**BRIEF:** The data follows this line. Copy verbatim the line with "Click the Second Place text bar" and each line after it to the end.

**RAW DATA:**

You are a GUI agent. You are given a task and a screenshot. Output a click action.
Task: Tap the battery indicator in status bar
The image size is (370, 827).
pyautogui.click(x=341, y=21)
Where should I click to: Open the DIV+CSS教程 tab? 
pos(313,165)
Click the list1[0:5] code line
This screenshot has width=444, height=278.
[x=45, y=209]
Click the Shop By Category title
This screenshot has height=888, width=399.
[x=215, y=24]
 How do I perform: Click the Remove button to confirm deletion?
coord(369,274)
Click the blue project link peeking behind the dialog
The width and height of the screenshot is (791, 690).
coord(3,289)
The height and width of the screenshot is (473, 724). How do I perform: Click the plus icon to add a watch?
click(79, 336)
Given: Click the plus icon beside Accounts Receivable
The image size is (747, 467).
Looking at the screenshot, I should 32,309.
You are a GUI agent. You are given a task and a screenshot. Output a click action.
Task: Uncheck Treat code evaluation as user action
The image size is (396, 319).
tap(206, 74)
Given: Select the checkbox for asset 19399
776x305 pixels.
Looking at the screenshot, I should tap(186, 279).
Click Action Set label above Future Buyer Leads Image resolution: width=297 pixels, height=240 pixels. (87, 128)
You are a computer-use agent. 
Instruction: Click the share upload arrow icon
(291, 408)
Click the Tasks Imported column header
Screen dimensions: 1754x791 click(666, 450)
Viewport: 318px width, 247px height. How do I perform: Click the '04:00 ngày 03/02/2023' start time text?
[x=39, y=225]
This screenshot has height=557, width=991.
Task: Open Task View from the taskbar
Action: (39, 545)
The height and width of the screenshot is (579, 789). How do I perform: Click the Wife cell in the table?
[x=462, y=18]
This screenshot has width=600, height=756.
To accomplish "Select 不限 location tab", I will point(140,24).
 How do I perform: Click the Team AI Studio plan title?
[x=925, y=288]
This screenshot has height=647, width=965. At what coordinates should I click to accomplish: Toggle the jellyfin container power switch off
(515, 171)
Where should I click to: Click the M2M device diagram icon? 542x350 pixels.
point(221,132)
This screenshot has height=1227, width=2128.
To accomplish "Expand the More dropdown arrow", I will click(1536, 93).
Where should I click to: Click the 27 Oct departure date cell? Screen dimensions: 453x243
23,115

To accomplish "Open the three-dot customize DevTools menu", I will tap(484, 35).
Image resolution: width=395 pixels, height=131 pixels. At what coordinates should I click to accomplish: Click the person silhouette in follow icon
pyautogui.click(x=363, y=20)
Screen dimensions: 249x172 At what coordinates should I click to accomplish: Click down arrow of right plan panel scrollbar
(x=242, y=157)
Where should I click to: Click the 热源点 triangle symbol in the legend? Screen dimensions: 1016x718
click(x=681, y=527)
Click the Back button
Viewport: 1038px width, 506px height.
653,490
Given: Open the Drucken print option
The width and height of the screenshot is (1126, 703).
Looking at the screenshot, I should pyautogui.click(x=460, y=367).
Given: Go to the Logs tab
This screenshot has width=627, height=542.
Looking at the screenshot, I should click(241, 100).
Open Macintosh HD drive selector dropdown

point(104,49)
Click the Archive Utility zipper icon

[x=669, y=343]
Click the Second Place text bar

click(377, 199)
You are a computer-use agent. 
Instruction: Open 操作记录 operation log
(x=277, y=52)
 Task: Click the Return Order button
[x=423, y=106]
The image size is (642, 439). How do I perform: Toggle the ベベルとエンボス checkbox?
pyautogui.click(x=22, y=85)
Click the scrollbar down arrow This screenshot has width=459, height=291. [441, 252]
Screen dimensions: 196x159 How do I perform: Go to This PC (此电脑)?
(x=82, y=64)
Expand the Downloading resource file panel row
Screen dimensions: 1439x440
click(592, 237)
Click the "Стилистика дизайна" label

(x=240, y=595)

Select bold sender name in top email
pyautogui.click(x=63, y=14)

**ANSWER BELOW:**
Click the Second Place text bar

click(377, 199)
You are a computer-use agent. 
Instruction: Open 操作记录 operation log
(x=277, y=52)
 Task: Click the Return Order button
[x=423, y=106]
The image size is (642, 439). How do I perform: Toggle the ベベルとエンボス checkbox?
pyautogui.click(x=22, y=85)
Click the scrollbar down arrow This screenshot has width=459, height=291. [441, 252]
Screen dimensions: 196x159 How do I perform: Go to This PC (此电脑)?
(x=82, y=64)
Expand the Downloading resource file panel row
Screen dimensions: 1439x440
click(592, 237)
Click the "Стилистика дизайна" label

(x=240, y=595)

Select bold sender name in top email
pyautogui.click(x=63, y=14)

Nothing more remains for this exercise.